# A geosynchronous satellite orbits at a distance from earth's center of about 6.6 earth radii and...

## Question:

A geosynchronous satellite orbits at a distance from earth's center of about 6.6 earth radii and takes 24 h to go around once. What distance in meters does the satellite travel in one day? What is its orbital velocity in m/s?

## Orbital speed:

The orbital speed of an object, revolving in a circular orbit, is defined as the ratio of the distance traveled(circumference) by this object in one revolution and the time taken in one revolution. Mathematically, it is expressed as follows:

{eq}v = \dfrac{ C}{ T } {/eq}

Where:

• {eq}C {/eq} is the distance traveled by the object in one revolution in its circular orbit.
• {eq}T {/eq} is the time taken by the object, revolving in the circular orbit, in one revolution.

INPUT DATA.
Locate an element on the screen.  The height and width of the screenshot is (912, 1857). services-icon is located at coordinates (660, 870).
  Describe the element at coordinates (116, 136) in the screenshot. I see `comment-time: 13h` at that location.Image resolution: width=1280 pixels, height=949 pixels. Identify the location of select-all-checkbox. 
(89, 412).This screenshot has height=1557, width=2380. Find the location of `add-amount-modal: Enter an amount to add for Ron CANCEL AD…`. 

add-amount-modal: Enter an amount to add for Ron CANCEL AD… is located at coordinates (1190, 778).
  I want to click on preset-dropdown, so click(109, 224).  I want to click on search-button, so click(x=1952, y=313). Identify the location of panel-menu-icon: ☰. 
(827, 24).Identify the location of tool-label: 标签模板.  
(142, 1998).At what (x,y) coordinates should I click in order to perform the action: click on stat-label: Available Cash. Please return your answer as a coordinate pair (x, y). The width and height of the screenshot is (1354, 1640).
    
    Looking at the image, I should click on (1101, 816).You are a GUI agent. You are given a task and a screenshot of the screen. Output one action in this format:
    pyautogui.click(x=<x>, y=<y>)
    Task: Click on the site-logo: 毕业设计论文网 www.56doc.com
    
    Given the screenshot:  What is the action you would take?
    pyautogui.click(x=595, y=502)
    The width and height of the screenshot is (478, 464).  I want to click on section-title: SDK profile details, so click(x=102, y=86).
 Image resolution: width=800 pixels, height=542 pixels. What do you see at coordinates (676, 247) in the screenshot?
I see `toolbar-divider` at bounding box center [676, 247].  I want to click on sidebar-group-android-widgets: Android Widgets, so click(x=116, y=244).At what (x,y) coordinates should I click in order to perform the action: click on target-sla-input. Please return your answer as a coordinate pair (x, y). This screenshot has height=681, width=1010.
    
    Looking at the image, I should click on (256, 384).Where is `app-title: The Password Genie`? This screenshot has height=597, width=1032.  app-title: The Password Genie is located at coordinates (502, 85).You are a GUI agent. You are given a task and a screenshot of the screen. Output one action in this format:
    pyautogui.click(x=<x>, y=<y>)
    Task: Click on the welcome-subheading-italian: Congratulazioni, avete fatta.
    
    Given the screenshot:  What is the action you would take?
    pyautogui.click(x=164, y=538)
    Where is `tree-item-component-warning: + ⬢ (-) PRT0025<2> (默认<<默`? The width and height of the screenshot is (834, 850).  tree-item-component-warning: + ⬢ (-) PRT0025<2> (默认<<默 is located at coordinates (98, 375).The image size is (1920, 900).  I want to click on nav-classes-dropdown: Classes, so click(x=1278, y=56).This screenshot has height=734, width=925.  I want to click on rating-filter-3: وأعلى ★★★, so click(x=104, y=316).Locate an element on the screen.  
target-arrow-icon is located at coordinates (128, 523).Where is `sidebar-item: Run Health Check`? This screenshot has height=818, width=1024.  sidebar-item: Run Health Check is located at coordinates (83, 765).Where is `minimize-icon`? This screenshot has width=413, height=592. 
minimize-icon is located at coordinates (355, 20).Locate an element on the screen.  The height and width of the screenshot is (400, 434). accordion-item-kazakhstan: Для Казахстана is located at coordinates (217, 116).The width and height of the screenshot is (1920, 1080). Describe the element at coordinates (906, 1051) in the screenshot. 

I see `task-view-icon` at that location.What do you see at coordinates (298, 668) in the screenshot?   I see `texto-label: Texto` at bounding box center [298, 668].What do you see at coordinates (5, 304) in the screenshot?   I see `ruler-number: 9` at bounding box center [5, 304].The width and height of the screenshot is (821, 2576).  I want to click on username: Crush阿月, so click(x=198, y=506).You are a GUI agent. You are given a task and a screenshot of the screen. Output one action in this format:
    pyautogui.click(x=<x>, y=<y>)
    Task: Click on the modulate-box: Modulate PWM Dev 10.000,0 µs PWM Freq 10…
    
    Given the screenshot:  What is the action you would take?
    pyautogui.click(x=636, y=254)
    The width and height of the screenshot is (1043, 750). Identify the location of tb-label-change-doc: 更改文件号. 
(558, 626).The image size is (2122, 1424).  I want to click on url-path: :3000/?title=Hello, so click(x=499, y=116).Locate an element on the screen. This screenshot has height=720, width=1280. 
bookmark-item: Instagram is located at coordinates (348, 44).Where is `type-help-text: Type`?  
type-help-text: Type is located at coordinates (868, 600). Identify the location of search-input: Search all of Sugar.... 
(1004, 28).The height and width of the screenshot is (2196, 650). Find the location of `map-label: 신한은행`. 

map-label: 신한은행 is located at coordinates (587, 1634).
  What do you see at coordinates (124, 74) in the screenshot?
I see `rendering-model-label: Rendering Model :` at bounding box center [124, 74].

ACTIVITY. Quote the geosynchronous satellite text from "The orbital speed" up to and including "its circular orbit.".

TASK RESULT.
The orbital speed of an object, revolving in a circular orbit, is defined as the ratio of the distance traveled(circumference) by this object in one revolution and the time taken in one revolution. Mathematically, it is expressed as follows:

{eq}v = \dfrac{ C}{ T } {/eq}

Where:

• {eq}C {/eq} is the distance traveled by the object in one revolution in its circular orbit.